# My first mp soap - a total disaster!



## Meltiongson (Oct 31, 2013)

It was my first time to make mp soap and i've decided to make a chocolate cake soap. I was so excited cause i though it was going to be good but it was not. When my mom saw what i'm doing, she even teased me that it looks like a vomit (it really hurts alot but its fine). I had alot of mistakes, i thought i was ready to make it. When i melt the soap base in the microwave, i even forgot to cover it with plastic wrap and when its melted it gets hard easily and the cocoa powder gets crumble when i mixed it with the base. It even sticks to the utensils and i have to scrape it and put back to the microwave again and again and again >.<   Its really annoying. But after what i've been through, i was able to finish it. I just have to push my self that its just my first time thats why i'm encountering such problems. I'm happy with the result but its not what i'm expecting for.

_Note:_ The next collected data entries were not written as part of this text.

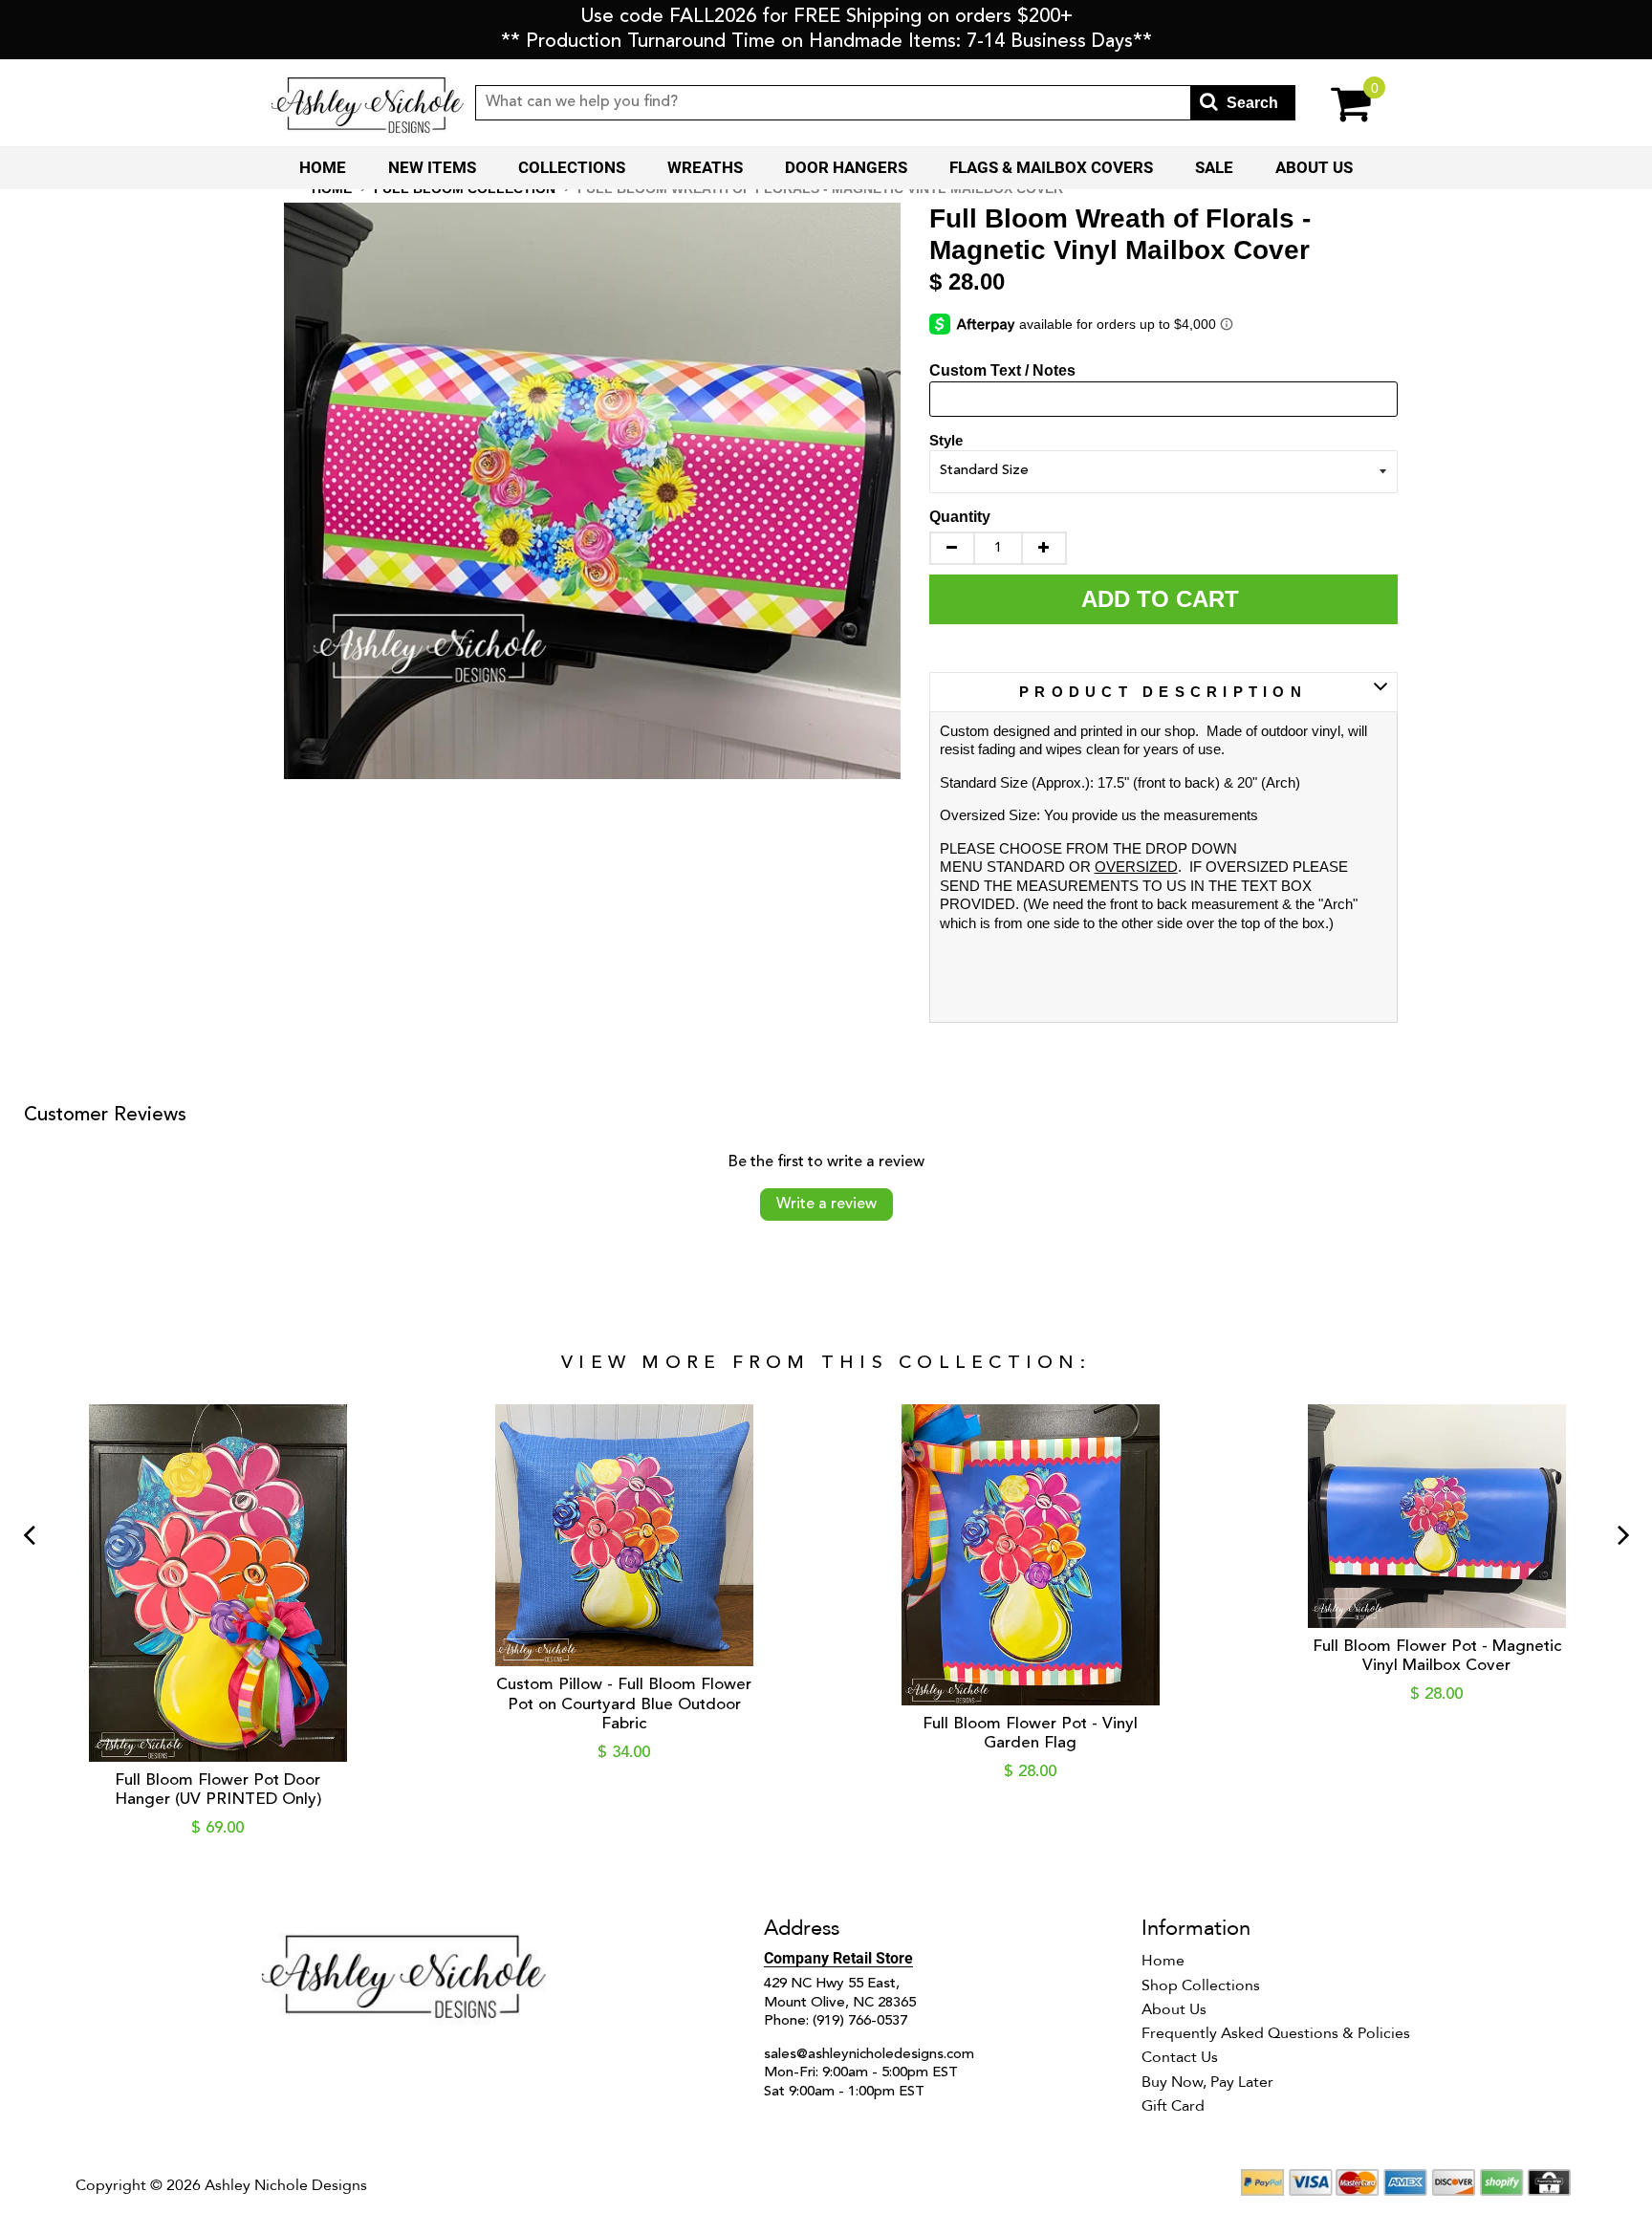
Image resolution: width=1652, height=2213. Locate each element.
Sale (1214, 167)
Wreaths (705, 167)
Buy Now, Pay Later (1207, 2082)
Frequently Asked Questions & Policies (1275, 2033)
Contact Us (1179, 2057)
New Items (432, 167)
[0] (1338, 102)
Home (322, 167)
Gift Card (1173, 2105)
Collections (571, 167)
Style (946, 440)
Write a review (826, 1204)
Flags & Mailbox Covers (1051, 167)
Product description (1163, 691)
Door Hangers (846, 167)
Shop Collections (1200, 1985)
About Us (1314, 167)
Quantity (959, 517)
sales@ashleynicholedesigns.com (869, 2055)
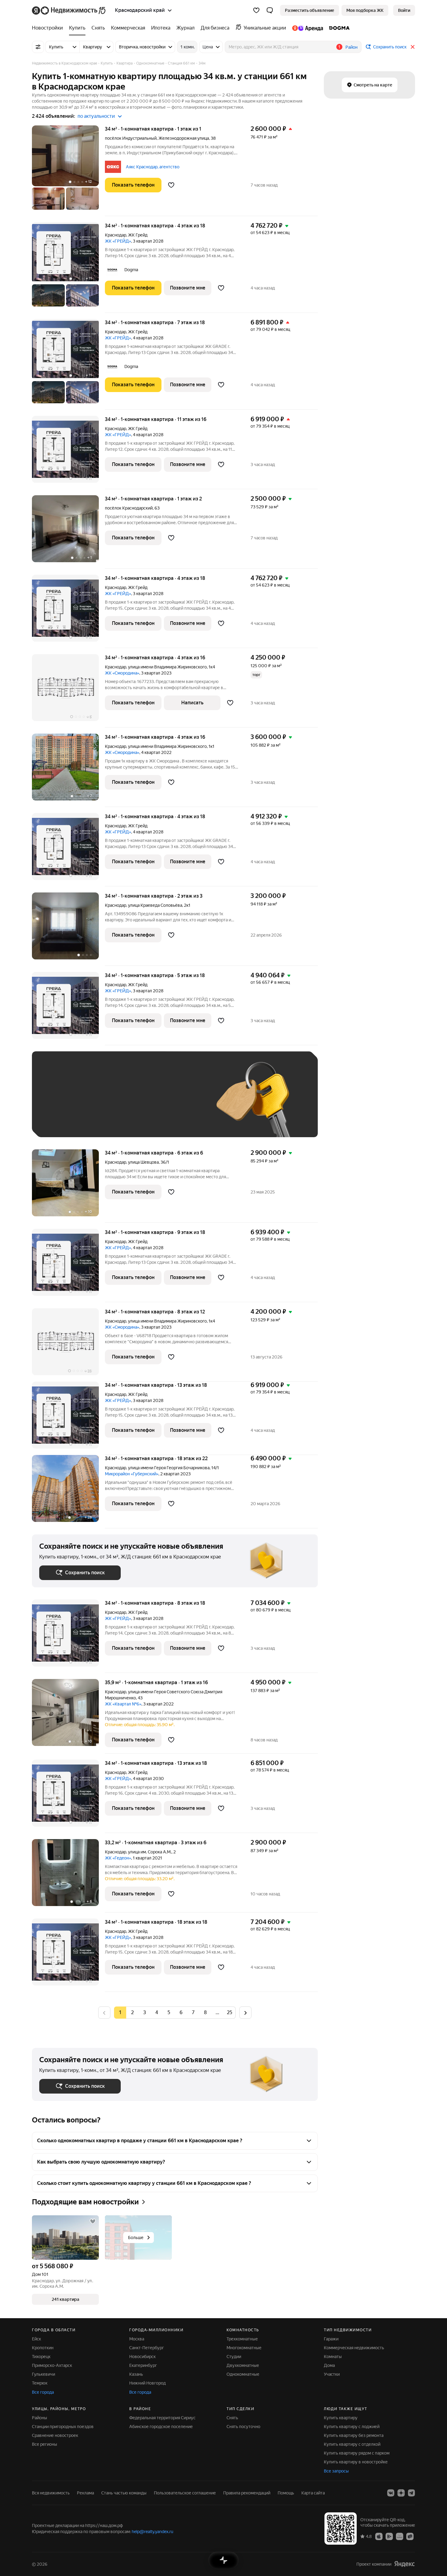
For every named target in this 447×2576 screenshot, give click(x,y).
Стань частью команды (124, 2492)
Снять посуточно (243, 2426)
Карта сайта (313, 2492)
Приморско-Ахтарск (52, 2365)
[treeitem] (49, 28)
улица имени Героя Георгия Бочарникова (169, 1467)
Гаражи (331, 2338)
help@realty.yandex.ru (152, 2531)
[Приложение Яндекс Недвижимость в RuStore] (410, 2536)
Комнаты (333, 2356)
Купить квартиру (341, 2417)
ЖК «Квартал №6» (123, 1704)
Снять (232, 2417)
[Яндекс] (404, 2564)
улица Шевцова (143, 1162)
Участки (332, 2374)
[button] (269, 10)
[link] (404, 10)
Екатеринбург (143, 2365)
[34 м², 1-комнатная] (68, 929)
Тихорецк (41, 2356)
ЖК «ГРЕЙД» (118, 241)
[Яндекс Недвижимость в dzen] (401, 2493)
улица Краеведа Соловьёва (155, 905)
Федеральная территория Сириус (162, 2417)
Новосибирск (142, 2356)
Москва (136, 2338)
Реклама (85, 2492)
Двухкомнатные (243, 2365)
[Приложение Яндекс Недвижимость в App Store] (379, 2536)
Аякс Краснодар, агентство (152, 166)
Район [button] (351, 47)
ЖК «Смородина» (122, 673)
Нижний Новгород (147, 2383)
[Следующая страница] (245, 2012)
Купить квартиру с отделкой (352, 2444)
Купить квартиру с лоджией (351, 2426)
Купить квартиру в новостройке (356, 2461)
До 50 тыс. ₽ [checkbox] (99, 1103)
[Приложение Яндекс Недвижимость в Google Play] (389, 2536)
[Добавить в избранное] (171, 185)
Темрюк (39, 2383)
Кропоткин (43, 2347)
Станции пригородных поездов (63, 2426)
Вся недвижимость (51, 2492)
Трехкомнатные (242, 2338)
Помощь (286, 2492)
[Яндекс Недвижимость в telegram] (411, 2493)
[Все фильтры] (38, 47)
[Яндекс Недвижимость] (69, 10)
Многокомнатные (244, 2347)
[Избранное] (256, 10)
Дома (329, 2365)
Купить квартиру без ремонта (353, 2435)
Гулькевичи (43, 2374)
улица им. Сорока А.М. (150, 1851)
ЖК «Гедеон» (118, 1858)
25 (229, 2012)
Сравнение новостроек (55, 2435)
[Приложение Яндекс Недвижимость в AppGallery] (399, 2536)
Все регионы (44, 2444)
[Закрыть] (412, 46)
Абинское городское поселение (161, 2426)
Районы (39, 2417)
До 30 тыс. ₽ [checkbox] (58, 1103)
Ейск (36, 2338)
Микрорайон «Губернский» (131, 1473)
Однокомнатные (243, 2374)
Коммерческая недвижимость (354, 2347)
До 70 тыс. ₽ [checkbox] (139, 1103)
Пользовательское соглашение (185, 2492)
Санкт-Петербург (146, 2347)
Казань (136, 2374)
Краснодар (115, 235)
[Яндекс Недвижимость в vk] (390, 2493)
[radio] (132, 2012)
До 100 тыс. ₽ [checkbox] (180, 1103)
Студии (234, 2356)
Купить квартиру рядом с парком (357, 2453)
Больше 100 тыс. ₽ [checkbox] (65, 1121)
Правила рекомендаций (246, 2492)
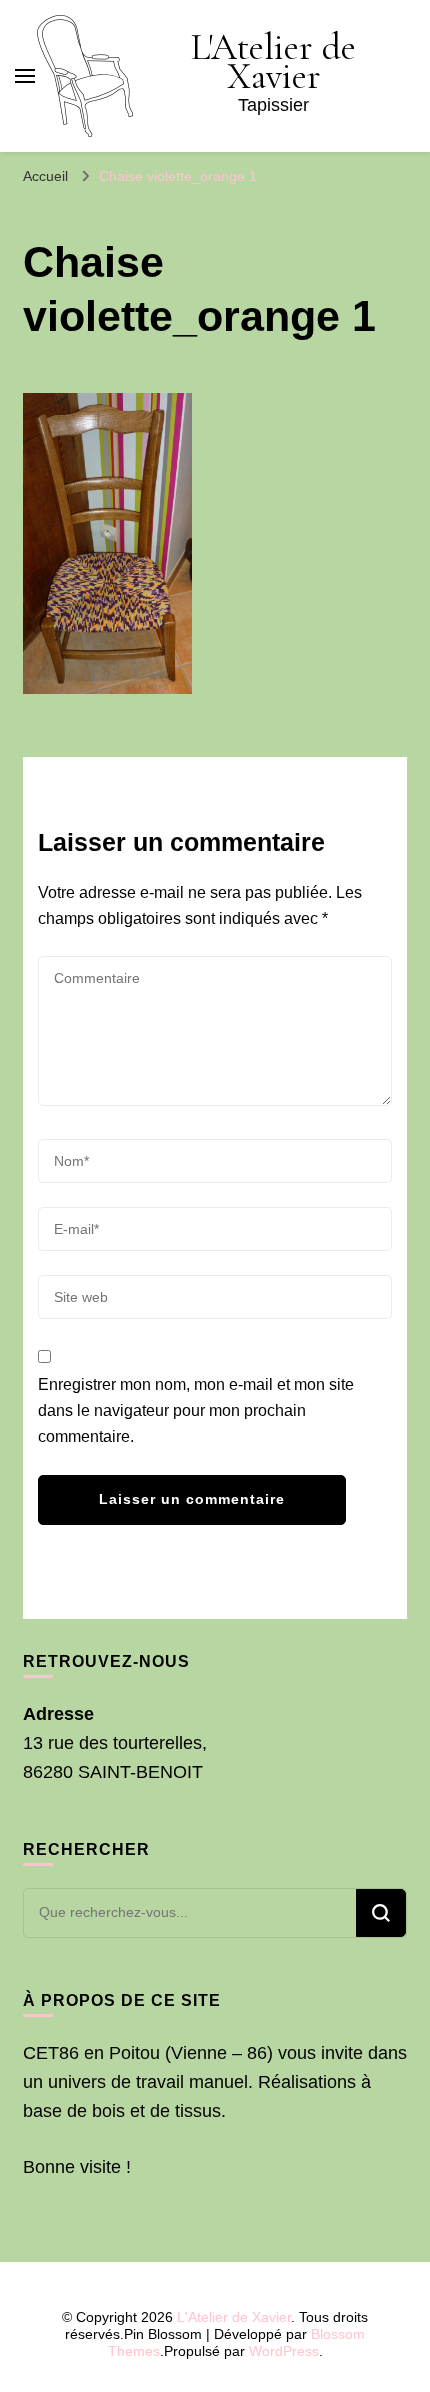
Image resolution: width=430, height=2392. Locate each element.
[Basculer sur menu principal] (25, 76)
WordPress (284, 2351)
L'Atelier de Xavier (273, 62)
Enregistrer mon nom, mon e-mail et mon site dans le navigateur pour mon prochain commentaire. (196, 1410)
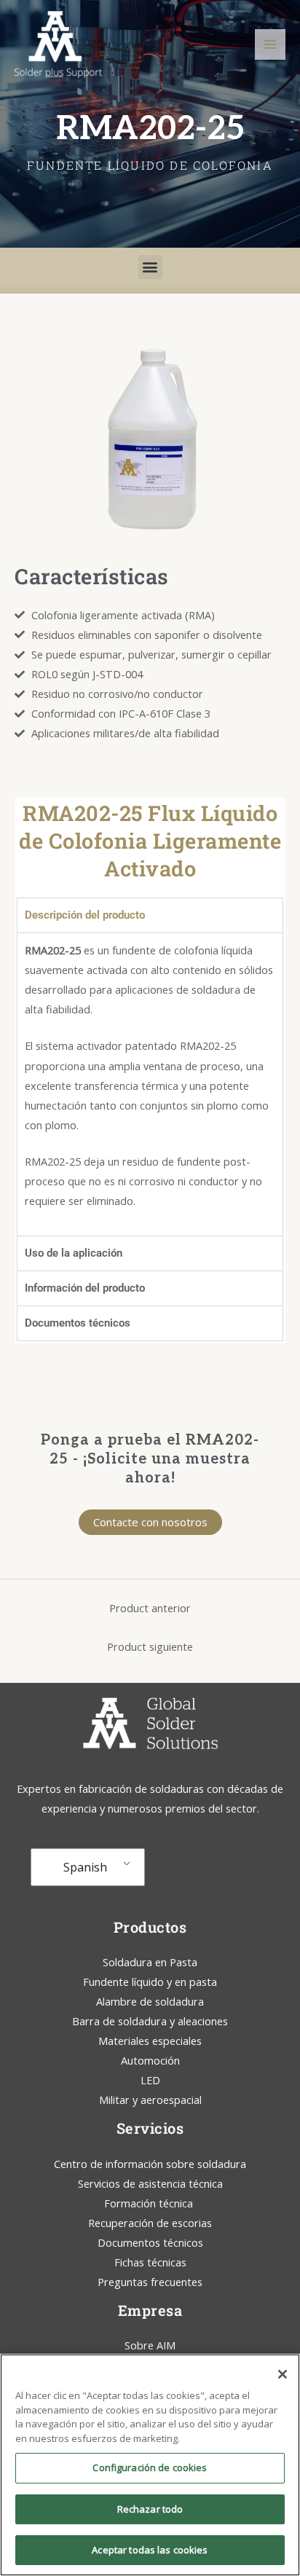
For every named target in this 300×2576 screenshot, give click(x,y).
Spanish (85, 1867)
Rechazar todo (150, 2509)
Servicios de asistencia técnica (150, 2183)
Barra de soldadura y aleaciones (150, 2021)
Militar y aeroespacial (150, 2099)
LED (150, 2080)
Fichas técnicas (150, 2262)
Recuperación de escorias (150, 2222)
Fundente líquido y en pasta (150, 1981)
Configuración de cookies (149, 2467)
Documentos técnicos (150, 2242)
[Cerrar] (283, 2374)
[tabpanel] (150, 1084)
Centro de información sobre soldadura (150, 2163)
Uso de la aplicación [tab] (73, 1253)
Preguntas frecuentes (150, 2281)
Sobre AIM (150, 2345)
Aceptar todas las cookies (150, 2549)
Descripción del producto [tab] (85, 915)
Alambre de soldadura (150, 2001)
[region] (150, 2465)
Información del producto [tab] (85, 1288)
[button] (150, 267)
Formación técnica (150, 2203)
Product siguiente (150, 1646)
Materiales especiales (150, 2040)
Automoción (150, 2060)
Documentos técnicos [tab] (77, 1323)
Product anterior (150, 1608)
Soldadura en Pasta (150, 1962)
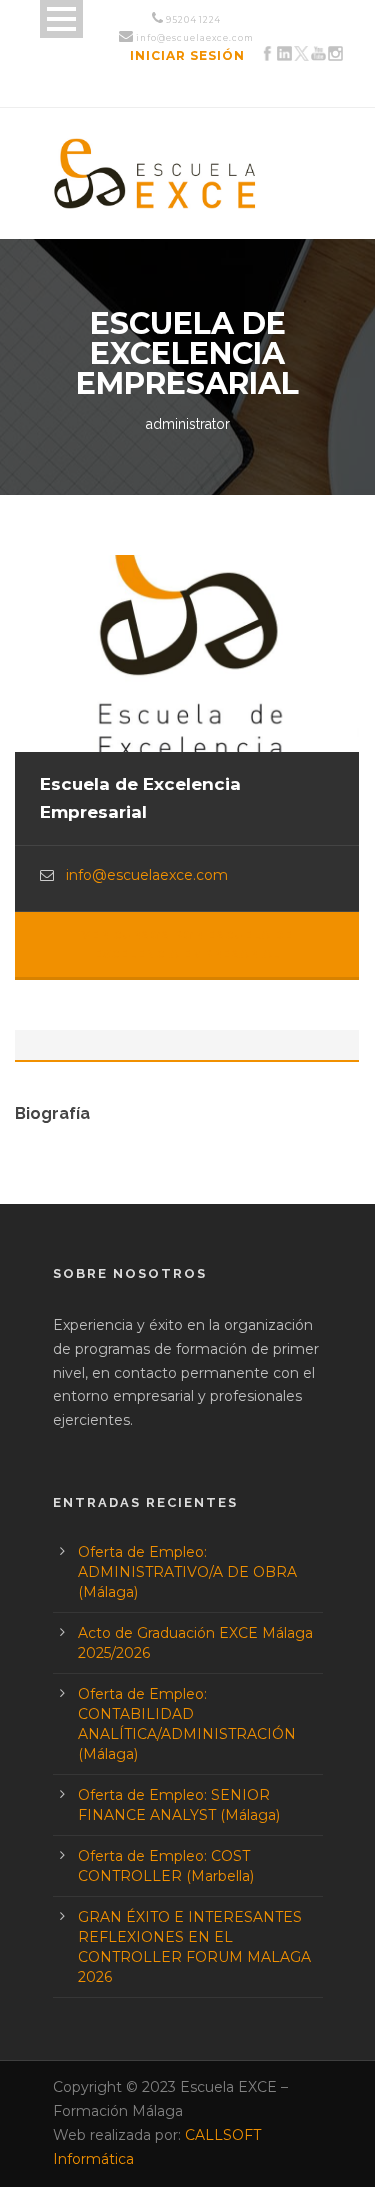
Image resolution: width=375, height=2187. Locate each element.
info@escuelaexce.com (147, 875)
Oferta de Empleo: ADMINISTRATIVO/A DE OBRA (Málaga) (187, 1572)
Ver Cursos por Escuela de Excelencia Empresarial (187, 944)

I wish can upload the photos but i can't. It seems there is something wrong in attachments that i can't upload the pictures.


----------



## CP_soapery (Oct 31, 2013)

Don't worry, first time is always the hardest. My first soaping experience was a disaster  it'll get much easier


----------



## Tienne (Oct 31, 2013)

A total disaster? Aww, I don't think so. It may not have come out as you expected or hoped for, but we all experience that. Soaps don't always come out as we had imagined. It happens to all of us, even after many, many soaps, but all those little mistakes and mishaps teach you something and they are what in the future will all add up to become experience, knowledge and skill. 

What's important and what shows character is that you saw it through and finished your soap, even in the face of such adversity. You finished your soap! Be proud of that! You didn't give up and that's what I would consider a great success! :clap:


----------



## lisamaliga (Nov 1, 2013)

Congratulations on making your first batch of soap. That's what counts! 

Did you use a clear MP soap base?

I'd suggest using brown mica powder to get the look of a chocolate soap. You can also add a dash of cocoa powder--and I do mean just a dash. The problem with cocoa powder is that by using it as a colorant in MP soap it can very easily "bleed" [or run]. Yes, it smells wonderful! One of my first experiments with cocoa powder was doing a small soapcake with "vanilla" glaze/frosting using only white soap base. It looked very realistic. However, 2 days later the white had turned brown!


----------



## Meltiongson (Nov 7, 2013)

Thank you guys it may not turned out as what i expected but still i love how it turned out now. Im more inlove to soap making now, it excites me  and actually i made my first cp soap earlier and guess what? I use used cooking oil. Hahaha i just made a small batch. I made it just to experience how does it feel to make a soap. Its kinda scary especially when handling the lye. I dont have a complete equipments but i decided to make it (cause i just can't wait) now, waiting  to unmold it sooner. Haha 


Still i can't upload some pics 


Sent from my iPad using Soap Making


----------